The issue with this is that this link is not new, it was proven 30 years ago. We still know that they do work, we just dont know why. A helpfull anology would be with gravity; if we found a new variable that better explained something to do with it, it would not invalidate all previous laws; just improve them because we would now more understand that we dont fully understand the issue, and we can now try to take another guess as to why it works. To conclude this point she is grifting because she is presenting this information as something new, fully knowing it is not. Likely hoping to lure in people who have been failed by the medical system because of neo-liberalism and exploit them for profit. It is a symptom of neo-liberalism and is class exploitation at its worst, as it tends to hit the disabled.
Tens of thousands of studies have been done on the efficiecy of psychatric help in regards to SSRIs that are all peer reviewed and used scientific methods such as control groups and such.
Is there valid criticisms of the psychatric institutes of capital?
100%
But they are not to be found in the grifters trying to make careers out of anti-intuclectuallism. The anti-psychartic position is completely devoid of marxist analysis; we only need to look at academics like Althusser, who stipulates that psych hospitals have historically been used by fascists to deem communists as ‘mentally ill’ and imprison them against there will. This fate hit many communists like Antonio Gramsci.
Yet there is no mention of any marxists in that community, only psuedo-science.
It is my opinion that the community should be removed and instead replaced with a socialist psychology instance which can discuss psychology done thru an actual marxist perspective.
I think the saddest part about that community are that some of the frequent posters are
it is why we should wash our hands of it and instead provide marxist critiques of the structure of capitalist/neo-liberal psychology and how it is manipulated; which are far more valuable.

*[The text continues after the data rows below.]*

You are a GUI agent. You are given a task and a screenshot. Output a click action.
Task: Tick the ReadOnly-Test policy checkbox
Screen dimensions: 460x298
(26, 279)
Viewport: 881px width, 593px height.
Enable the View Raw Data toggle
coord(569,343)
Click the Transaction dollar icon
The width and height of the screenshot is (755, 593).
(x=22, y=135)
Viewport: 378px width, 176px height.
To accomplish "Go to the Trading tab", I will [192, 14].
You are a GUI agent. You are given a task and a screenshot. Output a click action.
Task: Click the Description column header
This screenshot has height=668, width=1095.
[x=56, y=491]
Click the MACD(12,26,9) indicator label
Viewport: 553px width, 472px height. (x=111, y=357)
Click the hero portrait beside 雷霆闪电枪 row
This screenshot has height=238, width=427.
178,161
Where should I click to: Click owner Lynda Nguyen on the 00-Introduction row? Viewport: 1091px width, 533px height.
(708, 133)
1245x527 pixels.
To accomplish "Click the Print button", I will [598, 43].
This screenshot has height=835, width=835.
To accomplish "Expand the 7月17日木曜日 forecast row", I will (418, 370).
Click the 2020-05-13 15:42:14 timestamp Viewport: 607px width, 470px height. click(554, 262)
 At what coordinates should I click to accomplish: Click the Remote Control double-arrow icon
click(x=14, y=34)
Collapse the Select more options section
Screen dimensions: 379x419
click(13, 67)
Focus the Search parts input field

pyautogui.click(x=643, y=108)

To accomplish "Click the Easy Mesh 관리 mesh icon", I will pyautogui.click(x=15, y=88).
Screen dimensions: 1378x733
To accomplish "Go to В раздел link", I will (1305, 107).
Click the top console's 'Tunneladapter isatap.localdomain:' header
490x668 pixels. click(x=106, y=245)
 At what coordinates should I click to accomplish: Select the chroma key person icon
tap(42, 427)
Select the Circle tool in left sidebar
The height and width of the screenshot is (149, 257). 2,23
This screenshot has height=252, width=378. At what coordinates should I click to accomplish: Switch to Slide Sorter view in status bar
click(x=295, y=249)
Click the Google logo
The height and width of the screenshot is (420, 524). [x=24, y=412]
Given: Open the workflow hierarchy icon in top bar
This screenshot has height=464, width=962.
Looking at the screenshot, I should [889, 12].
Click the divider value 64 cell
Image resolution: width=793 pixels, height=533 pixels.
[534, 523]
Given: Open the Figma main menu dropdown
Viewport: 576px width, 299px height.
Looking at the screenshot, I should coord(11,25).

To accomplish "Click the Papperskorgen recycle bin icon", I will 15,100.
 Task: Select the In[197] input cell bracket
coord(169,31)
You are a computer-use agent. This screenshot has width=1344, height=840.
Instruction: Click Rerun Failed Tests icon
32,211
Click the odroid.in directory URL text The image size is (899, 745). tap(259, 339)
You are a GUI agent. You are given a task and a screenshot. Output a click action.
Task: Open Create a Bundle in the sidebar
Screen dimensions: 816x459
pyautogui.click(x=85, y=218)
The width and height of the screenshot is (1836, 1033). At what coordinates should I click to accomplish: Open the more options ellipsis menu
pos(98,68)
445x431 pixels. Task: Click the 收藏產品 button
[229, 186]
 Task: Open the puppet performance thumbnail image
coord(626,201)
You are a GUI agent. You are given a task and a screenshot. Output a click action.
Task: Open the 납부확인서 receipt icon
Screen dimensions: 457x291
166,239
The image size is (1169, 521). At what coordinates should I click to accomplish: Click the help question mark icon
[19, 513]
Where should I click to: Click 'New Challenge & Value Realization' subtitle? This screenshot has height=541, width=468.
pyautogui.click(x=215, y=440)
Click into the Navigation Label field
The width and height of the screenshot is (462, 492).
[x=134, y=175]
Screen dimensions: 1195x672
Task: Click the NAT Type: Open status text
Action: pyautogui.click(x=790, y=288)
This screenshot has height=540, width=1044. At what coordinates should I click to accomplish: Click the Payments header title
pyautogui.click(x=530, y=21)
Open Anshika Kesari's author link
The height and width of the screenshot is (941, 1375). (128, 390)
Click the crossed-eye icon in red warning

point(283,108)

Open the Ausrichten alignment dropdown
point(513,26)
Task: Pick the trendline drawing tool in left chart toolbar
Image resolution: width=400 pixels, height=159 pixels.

It is the lazy critique to figure the above out then decide to completely throw out the field, but it is a trap and it captures the mentally ill looking for easy answers. But it is counter-productive, in my opinion. There lies real critique of it, they just lack the methodology needed to arrive at the right results; which is not anti-medication but anti-private interest funding (Nationalisation) and also of course, removing the upper class capital pigs from rule.
That’s sad to you? So you just want people under a label to get drugged? and you think it’s bad for people to quit drugs that don’t help anyone.
Yeah. We need a marxist view of Psychiatry; otherwise, we’re shooting in the dark.
There’s a book that attempts to critique Psychiatry through marxism: Psychiatric Hegemony: A Marxist Theory of Mental Illness. (I haven’t read into it; just found it through Mad in America.)
And how do you know this? You’re claiming that Psychiatry is a science without even reading into the Anti-Psychiatry movement.
Anti-medication?! Anti-psychiatry was never anti-medication; they are against forceful and manipulative drugging.